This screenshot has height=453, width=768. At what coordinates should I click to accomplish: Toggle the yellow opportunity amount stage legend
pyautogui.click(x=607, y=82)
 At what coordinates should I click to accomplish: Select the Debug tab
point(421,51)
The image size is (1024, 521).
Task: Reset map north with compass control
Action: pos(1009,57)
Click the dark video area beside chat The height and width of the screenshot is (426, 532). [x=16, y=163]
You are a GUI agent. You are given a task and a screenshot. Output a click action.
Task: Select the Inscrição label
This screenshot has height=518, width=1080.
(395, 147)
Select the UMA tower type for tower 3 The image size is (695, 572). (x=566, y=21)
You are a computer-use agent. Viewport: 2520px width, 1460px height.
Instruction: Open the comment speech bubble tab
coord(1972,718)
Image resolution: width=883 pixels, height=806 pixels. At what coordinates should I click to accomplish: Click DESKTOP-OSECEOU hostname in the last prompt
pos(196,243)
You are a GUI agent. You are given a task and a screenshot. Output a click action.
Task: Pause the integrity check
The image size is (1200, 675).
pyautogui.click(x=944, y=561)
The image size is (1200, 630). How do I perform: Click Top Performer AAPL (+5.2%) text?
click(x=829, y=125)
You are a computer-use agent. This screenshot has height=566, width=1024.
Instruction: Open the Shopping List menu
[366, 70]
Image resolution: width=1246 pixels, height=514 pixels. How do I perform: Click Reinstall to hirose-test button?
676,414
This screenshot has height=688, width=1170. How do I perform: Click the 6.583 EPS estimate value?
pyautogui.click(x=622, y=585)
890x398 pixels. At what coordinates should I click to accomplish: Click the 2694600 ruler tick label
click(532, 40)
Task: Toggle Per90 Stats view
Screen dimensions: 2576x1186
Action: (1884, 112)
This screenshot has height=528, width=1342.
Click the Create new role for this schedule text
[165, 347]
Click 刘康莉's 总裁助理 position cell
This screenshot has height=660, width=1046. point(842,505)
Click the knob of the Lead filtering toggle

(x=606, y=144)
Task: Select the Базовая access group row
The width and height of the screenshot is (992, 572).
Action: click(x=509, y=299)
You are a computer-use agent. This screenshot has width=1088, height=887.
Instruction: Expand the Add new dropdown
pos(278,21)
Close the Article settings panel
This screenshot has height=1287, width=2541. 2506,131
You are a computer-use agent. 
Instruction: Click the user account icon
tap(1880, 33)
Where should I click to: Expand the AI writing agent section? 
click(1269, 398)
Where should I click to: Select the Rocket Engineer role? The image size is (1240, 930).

★ ★ ★

**Problem to work on**: Please write out all the entries above again, substituting "browser agent" for every occurrence of "computer-use agent" and leaving everything else unchanged.

**Expected answer**:
This screenshot has height=453, width=768. At what coordinates should I click to accomplish: Toggle the yellow opportunity amount stage legend
pyautogui.click(x=607, y=82)
 At what coordinates should I click to accomplish: Select the Debug tab
point(421,51)
The image size is (1024, 521).
Task: Reset map north with compass control
Action: pos(1009,57)
Click the dark video area beside chat The height and width of the screenshot is (426, 532). [x=16, y=163]
You are a GUI agent. You are given a task and a screenshot. Output a click action.
Task: Select the Inscrição label
This screenshot has height=518, width=1080.
(395, 147)
Select the UMA tower type for tower 3 The image size is (695, 572). (x=566, y=21)
You are a browser agent. Viewport: 2520px width, 1460px height.
Instruction: Open the comment speech bubble tab
coord(1972,718)
Image resolution: width=883 pixels, height=806 pixels. At what coordinates should I click to accomplish: Click DESKTOP-OSECEOU hostname in the last prompt
pos(196,243)
You are a GUI agent. You are given a task and a screenshot. Output a click action.
Task: Pause the integrity check
The image size is (1200, 675).
pyautogui.click(x=944, y=561)
The image size is (1200, 630). How do I perform: Click Top Performer AAPL (+5.2%) text?
click(x=829, y=125)
You are a browser agent. This screenshot has height=566, width=1024.
Instruction: Open the Shopping List menu
[366, 70]
Image resolution: width=1246 pixels, height=514 pixels. How do I perform: Click Reinstall to hirose-test button?
676,414
This screenshot has height=688, width=1170. How do I perform: Click the 6.583 EPS estimate value?
pyautogui.click(x=622, y=585)
890x398 pixels. At what coordinates should I click to accomplish: Click the 2694600 ruler tick label
click(532, 40)
Task: Toggle Per90 Stats view
Screen dimensions: 2576x1186
Action: (1884, 112)
This screenshot has height=528, width=1342.
Click the Create new role for this schedule text
[165, 347]
Click 刘康莉's 总裁助理 position cell
This screenshot has height=660, width=1046. point(842,505)
Click the knob of the Lead filtering toggle

(x=606, y=144)
Task: Select the Базовая access group row
The width and height of the screenshot is (992, 572).
Action: click(x=509, y=299)
You are a browser agent. This screenshot has width=1088, height=887.
Instruction: Expand the Add new dropdown
pos(278,21)
Close the Article settings panel
This screenshot has height=1287, width=2541. 2506,131
You are a browser agent. 
Instruction: Click the user account icon
tap(1880, 33)
Where should I click to: Expand the AI writing agent section? 
click(1269, 398)
Where should I click to: Select the Rocket Engineer role? The image size is (1240, 930).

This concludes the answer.